#### The task:
Begin with the first line of the listing and quote every line through the one containing "Given: Select the Petite S row label"; give only those lines.

#### Extracted records:
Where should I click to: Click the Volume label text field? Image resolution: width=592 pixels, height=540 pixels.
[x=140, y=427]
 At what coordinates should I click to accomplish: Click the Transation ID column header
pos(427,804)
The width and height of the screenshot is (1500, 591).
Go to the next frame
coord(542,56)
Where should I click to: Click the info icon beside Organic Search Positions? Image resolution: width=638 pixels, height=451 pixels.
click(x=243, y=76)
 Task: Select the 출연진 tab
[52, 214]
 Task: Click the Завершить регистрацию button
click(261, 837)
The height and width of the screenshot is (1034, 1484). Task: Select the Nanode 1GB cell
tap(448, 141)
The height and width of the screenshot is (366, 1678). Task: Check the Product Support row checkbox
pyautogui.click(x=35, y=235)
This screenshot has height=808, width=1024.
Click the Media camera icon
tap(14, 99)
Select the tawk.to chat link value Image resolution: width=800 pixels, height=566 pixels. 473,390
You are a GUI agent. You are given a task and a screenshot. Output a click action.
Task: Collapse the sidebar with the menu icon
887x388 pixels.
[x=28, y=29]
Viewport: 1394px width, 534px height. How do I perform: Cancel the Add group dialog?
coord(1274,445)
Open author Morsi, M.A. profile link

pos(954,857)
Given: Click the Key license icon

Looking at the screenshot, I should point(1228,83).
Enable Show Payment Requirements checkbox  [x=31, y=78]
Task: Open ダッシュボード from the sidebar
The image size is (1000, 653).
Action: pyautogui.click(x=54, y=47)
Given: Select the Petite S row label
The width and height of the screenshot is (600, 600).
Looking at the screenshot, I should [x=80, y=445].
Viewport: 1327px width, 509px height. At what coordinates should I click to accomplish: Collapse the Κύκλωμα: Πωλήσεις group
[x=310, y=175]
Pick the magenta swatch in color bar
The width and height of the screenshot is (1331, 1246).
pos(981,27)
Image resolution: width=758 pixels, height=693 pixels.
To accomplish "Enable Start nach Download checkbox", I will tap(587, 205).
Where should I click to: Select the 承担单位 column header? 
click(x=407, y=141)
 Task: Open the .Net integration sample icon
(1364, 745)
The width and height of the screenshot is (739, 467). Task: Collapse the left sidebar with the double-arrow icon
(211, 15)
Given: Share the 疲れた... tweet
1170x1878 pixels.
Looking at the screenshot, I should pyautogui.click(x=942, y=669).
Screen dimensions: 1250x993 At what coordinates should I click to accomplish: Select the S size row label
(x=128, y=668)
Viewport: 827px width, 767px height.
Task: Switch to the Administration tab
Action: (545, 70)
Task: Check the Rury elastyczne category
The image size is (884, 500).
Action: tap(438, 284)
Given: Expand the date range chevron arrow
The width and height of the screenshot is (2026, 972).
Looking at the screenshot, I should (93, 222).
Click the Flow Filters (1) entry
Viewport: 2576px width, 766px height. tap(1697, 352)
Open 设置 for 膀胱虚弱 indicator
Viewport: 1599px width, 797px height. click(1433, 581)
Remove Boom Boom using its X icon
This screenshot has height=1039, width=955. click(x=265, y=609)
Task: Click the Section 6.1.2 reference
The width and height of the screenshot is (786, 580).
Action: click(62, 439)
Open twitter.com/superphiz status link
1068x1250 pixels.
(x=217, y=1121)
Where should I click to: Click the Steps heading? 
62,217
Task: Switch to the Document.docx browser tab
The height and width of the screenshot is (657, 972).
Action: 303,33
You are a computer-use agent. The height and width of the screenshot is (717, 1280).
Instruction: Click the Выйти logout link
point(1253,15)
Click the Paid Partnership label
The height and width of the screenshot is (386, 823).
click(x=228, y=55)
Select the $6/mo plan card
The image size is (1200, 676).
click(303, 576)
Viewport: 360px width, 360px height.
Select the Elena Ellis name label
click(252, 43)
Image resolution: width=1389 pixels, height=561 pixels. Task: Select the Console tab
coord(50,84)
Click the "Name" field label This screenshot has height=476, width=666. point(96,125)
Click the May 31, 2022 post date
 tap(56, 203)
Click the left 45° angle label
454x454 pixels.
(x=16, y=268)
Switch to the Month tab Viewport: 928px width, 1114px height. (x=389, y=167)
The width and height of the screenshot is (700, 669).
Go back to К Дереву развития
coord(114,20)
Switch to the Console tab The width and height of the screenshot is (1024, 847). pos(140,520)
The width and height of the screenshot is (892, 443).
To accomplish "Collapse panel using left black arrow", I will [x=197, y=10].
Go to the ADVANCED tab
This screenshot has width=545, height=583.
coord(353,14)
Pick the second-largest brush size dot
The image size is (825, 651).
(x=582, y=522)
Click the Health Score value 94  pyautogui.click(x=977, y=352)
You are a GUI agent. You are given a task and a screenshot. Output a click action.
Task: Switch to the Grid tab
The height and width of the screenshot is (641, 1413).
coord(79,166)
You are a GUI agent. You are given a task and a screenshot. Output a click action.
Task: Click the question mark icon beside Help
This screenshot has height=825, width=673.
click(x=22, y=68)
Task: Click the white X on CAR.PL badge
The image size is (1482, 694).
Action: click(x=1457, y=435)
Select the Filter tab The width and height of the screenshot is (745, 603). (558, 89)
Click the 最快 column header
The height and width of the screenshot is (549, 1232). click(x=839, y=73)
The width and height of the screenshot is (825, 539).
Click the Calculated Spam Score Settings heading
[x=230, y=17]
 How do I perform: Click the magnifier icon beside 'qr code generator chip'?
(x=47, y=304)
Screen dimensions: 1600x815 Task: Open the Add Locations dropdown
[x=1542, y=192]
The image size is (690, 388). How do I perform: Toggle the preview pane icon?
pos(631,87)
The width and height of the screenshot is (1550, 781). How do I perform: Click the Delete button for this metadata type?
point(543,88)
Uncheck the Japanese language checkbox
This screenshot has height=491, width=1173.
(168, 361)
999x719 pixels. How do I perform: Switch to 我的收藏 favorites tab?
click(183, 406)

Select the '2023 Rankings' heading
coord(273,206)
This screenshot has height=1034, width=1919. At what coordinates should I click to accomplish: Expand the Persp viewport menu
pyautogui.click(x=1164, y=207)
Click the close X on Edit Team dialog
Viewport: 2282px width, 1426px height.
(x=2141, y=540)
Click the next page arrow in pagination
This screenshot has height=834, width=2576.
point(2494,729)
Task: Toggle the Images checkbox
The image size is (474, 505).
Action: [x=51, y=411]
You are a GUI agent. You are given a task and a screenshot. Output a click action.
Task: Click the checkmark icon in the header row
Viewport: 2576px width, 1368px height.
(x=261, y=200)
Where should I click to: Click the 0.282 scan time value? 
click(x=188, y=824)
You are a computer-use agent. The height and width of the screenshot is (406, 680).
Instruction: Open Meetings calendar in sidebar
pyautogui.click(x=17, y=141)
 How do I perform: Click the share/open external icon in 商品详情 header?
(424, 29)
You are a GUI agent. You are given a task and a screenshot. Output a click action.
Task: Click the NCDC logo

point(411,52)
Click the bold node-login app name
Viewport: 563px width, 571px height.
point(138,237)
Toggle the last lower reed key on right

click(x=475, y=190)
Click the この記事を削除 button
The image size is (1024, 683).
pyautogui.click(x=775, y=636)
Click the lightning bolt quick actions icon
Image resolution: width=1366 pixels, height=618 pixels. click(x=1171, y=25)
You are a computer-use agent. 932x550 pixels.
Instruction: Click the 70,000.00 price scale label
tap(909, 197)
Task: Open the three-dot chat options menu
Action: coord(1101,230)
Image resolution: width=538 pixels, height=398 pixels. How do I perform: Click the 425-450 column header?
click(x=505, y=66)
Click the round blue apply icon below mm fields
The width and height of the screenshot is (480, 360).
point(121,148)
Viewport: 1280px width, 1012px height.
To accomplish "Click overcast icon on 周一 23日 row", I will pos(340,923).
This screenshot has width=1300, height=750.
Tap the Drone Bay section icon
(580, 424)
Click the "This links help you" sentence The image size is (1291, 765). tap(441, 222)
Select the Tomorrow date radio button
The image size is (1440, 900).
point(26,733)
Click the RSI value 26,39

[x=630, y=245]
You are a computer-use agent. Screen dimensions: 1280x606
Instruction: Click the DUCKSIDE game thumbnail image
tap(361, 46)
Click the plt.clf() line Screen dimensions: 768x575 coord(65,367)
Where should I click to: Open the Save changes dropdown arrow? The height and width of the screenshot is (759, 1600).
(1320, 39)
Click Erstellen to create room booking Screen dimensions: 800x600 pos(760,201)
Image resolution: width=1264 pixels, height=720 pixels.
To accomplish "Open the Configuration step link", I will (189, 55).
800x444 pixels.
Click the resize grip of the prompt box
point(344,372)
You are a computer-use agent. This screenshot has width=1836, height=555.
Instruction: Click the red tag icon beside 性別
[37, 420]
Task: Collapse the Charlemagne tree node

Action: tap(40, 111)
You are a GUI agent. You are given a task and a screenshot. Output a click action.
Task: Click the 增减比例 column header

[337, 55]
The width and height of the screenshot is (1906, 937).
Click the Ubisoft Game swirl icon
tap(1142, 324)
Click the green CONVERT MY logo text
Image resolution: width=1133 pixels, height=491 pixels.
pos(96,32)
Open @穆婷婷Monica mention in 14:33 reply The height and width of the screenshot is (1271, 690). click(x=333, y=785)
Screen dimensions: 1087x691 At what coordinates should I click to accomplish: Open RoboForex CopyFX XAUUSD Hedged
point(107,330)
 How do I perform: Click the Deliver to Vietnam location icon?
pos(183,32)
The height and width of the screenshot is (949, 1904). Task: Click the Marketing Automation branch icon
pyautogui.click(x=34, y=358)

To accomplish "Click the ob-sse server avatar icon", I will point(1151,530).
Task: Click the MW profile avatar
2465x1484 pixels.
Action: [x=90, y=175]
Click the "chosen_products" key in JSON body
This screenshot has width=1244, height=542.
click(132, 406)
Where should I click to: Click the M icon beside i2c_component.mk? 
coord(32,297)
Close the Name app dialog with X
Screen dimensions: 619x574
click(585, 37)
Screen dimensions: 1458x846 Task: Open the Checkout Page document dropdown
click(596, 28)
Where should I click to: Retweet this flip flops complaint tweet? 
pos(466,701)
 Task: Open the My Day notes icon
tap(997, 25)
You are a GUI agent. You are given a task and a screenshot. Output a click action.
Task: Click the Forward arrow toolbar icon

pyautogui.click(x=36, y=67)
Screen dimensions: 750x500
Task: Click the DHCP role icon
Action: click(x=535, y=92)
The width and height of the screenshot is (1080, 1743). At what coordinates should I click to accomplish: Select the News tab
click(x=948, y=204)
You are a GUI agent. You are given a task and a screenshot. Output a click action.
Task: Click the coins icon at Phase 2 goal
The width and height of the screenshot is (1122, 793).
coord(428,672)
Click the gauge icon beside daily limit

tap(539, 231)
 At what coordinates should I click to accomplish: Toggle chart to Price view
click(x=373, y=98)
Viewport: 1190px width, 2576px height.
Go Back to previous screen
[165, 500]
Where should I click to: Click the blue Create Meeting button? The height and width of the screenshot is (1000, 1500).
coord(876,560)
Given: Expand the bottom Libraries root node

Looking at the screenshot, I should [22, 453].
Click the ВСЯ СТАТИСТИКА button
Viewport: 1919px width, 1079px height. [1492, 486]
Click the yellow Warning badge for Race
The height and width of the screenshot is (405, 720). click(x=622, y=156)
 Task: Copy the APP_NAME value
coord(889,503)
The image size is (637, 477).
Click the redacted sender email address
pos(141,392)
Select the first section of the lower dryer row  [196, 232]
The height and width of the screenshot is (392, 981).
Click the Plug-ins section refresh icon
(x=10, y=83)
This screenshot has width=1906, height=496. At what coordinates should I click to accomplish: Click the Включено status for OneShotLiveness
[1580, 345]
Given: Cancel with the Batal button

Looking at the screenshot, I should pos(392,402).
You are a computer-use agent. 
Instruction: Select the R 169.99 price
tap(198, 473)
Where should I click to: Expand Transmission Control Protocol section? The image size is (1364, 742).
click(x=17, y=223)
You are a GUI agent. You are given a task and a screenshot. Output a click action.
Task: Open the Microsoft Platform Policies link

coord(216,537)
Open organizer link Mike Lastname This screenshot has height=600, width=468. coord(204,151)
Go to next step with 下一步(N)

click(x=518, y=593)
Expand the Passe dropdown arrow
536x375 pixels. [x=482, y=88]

#### Expected output:
Where should I click to: Click the Volume label text field? Image resolution: width=592 pixels, height=540 pixels.
[x=140, y=427]
 At what coordinates should I click to accomplish: Click the Transation ID column header
pos(427,804)
The width and height of the screenshot is (1500, 591).
Go to the next frame
coord(542,56)
Where should I click to: Click the info icon beside Organic Search Positions? Image resolution: width=638 pixels, height=451 pixels.
click(x=243, y=76)
 Task: Select the 출연진 tab
[52, 214]
 Task: Click the Завершить регистрацию button
click(261, 837)
The height and width of the screenshot is (1034, 1484). Task: Select the Nanode 1GB cell
tap(448, 141)
The height and width of the screenshot is (366, 1678). Task: Check the Product Support row checkbox
pyautogui.click(x=35, y=235)
This screenshot has height=808, width=1024.
Click the Media camera icon
tap(14, 99)
Select the tawk.to chat link value Image resolution: width=800 pixels, height=566 pixels. 473,390
You are a GUI agent. You are given a task and a screenshot. Output a click action.
Task: Collapse the sidebar with the menu icon
887x388 pixels.
[x=28, y=29]
Viewport: 1394px width, 534px height. How do I perform: Cancel the Add group dialog?
coord(1274,445)
Open author Morsi, M.A. profile link

pos(954,857)
Given: Click the Key license icon

Looking at the screenshot, I should point(1228,83).
Enable Show Payment Requirements checkbox  [x=31, y=78]
Task: Open ダッシュボード from the sidebar
The image size is (1000, 653).
Action: pyautogui.click(x=54, y=47)
Given: Select the Petite S row label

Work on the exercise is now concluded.